2.2.6 神经系统的护理 该患者曾行右侧颞叶脑瘤切除术,术前还有过2次短暂意识丧失史;而且由于Rosai-Dorfman病会累及中枢神经系统,该患者右侧颞叶近脑膜处示高代谢灶,无法排除是否因此疾病导致,故术后神经系统并发症的发生也较单纯的右心房占位要高;此外,低温体外循环也会影响中枢神经系统。因此,神经系统的症状观察也是该患者的护理重点之一。患者术后返回监护室,即观察其意识、瞳孔的变化,每4h记录1次。该患者返回监护室时意识未清,予以丙泊酚10ml/h经中心静脉泵入,并使用吗啡4mg/h给予充分镇静,避免患者因躁动导致心律失常的发生和血压出现巨大变化。在应用镇静药物12h后,遵医嘱停药,患者意识和肌力逐渐恢复。术后通过观察患者的双侧肢体活动度,也能有效发现患者是否出现脑部并发症。由于该患者术中体外循环转机99min,阻断时间60min,时间相对较短,术中也加强了对脑部的保护,使得脑灌注相对大血管的深低温手术更好。该患者术后未发生神经系统的并发症,肢体活动无障碍,双侧肌力恢复良好。

2.2.7 凝血功能的监测 患者术后返回监护室后,给予鱼精蛋白50mg中和肝素,复查凝血指标,活化部分凝血酶时间(activated partial thromboplastin time,APTT)为32.7s,凝血酶原时间为(prothrombintime,PT)14.9s。术后第1天静脉泵入肝素进行抗凝,使得引流量较前一日有所增加,但颜色相对于前一日浅,引流管温度无变化,复查凝血指标APTT为43.5s,PT为14s。该患者肝素应用24h后,改为华法林口服抗凝。术后第9天国际标准化比率(international normalized ratio,INR)为2.37,调整华法林用量,由1片改为半片口服,并停用皮下注射的低分子抗凝药磺达肝癸钠,继续监测凝血相关指标,并及时将化验结果通知医生。在护理上,密切关注患者有无出血征象,告知患者若有牙龈或鼻腔出血,应立即通知护士或主管医生,给予相应处理。患者术后第10天及出院前复查抗凝指标,INR波动在1.5~2.0的合理范围内。
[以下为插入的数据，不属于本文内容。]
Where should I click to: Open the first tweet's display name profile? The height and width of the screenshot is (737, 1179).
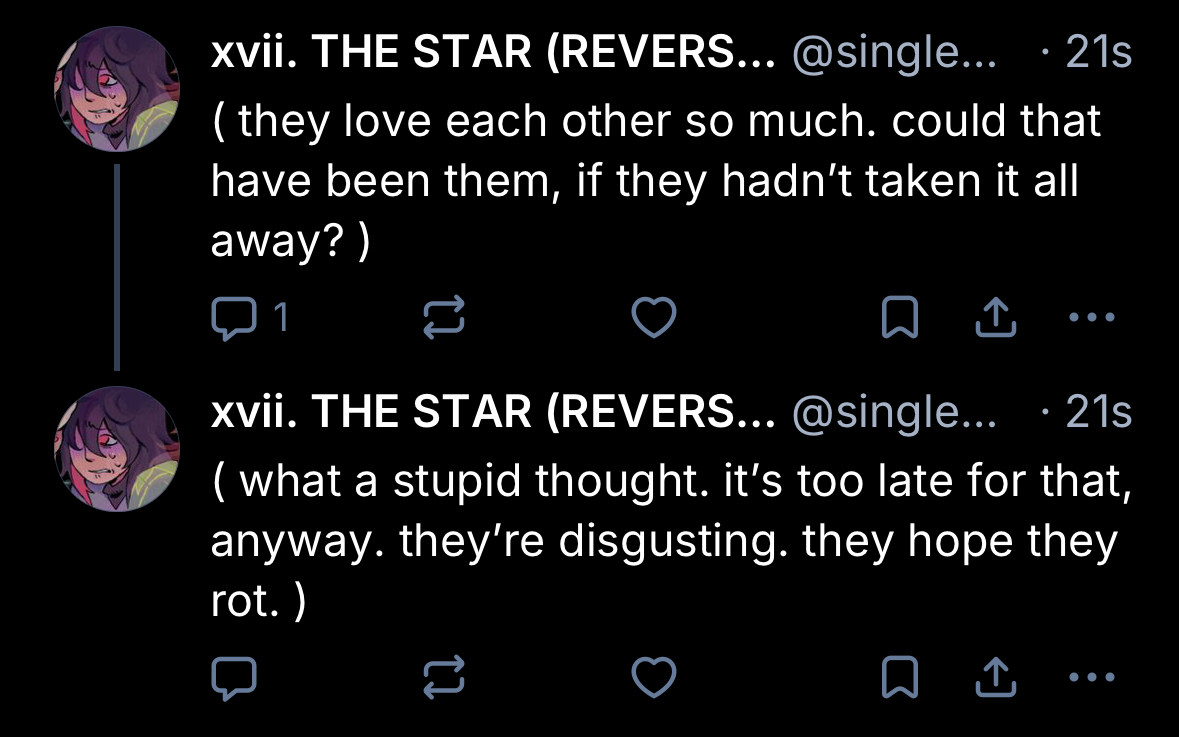tap(493, 53)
2.2.8 白细胞和免疫指标的动态监测 患者术后第9天病理回报为右心房Rosai-Dorfman病,主管医生根据病理结果调整了治疗方案,每日监测患者白细胞变化和免疫相关指标。主管护士继续关注化验结果,连续监测3d,结果均在正常范围内,患者要求出院。护理上要配合主管医生做好患者的解释工作,告知患者采血的目的,及时将化验结果通知主管医生,由主管医生向患者解释结果。

2.2.9 并发症的护理 患者术后谷丙转氨酶升高至350U/L,由于直接胆红素和间接胆红素均不高,暂不考虑肝脏损害,予以多烯磷脂酰胆碱保肝治疗。床旁胸片提示腹腔内大量积气,予以甘油灌肠剂灌肠后自解大便,积气逐渐缓解。

2.3 出院指导 患者病情平稳,术后复查心脏超声结果满意,在患者及家属要求下,于术后第12天出院。出院前胸腔引流管处缝线未拆除,嘱患者出院5d后门诊拆除引流管缝线。患者术后病理回报为右心房Rosai-Dorfman病,肿瘤科及放疗科会诊意见:由于该病罕见,手术为主要的治疗手段,可辅以放化疗,部分患者有自限倾向,半个月后到血液科门诊进一步治疗,是否需要放疗需要进一步复查肿瘤内科。故嘱患者1个月后回我科门诊复查心脏超声以监测手术效果,期间继续监测抗凝指标,如有特殊不适症状,及时就诊心外科门诊。出院后以休息为主,适当增加活动量,以自己不感觉心慌气短为宜;饮食以清淡为主,不可过多摄入维生素K含量较高的食物;华法林要固定时间服用,如有漏服不可再补,更不可擅自加药或减药,而应根据抗凝指标进行调整。

3 小结

结外RDD病根据不同的发病部位,可以有不同的临床表现。皮肤Rosai-Dorfman病皮损表现多样,可以为孤立或多发,躯干、四肢和颜面等任何部位均可发生;累及鼻腔/副鼻窦可以表现为鼻阻、鼻出血等;累及中枢神经系统可表现为肢体麻木、头晕、头痛、视物模糊等;累及肾脏可表现为腰痛;累及咽喉可出现吞咽困难;累及骨骼可出现局部肿胀疼痛等。Rosai-Dorfman病的人体标本常呈鱼肉状,易与肉瘤相混淆[9]。本例患者术前以右心房占位性质待查为主要诊断,临床症状不明显,不易被诊断;且术中肿瘤切面呈黄白色、质地韧,容易与心房肿瘤混淆。因此,围术期除做好症状、体征的观察,术前准备,术后心、肺、脑、肾等重要器官的护理,凝血功能监测及并发症的护理等,还需配合医生及时做好各项特殊化验和检查、动态监测白细胞和免疫指标等,为准确诊断患者病情并促进患者术后顺利康复提供有力保障。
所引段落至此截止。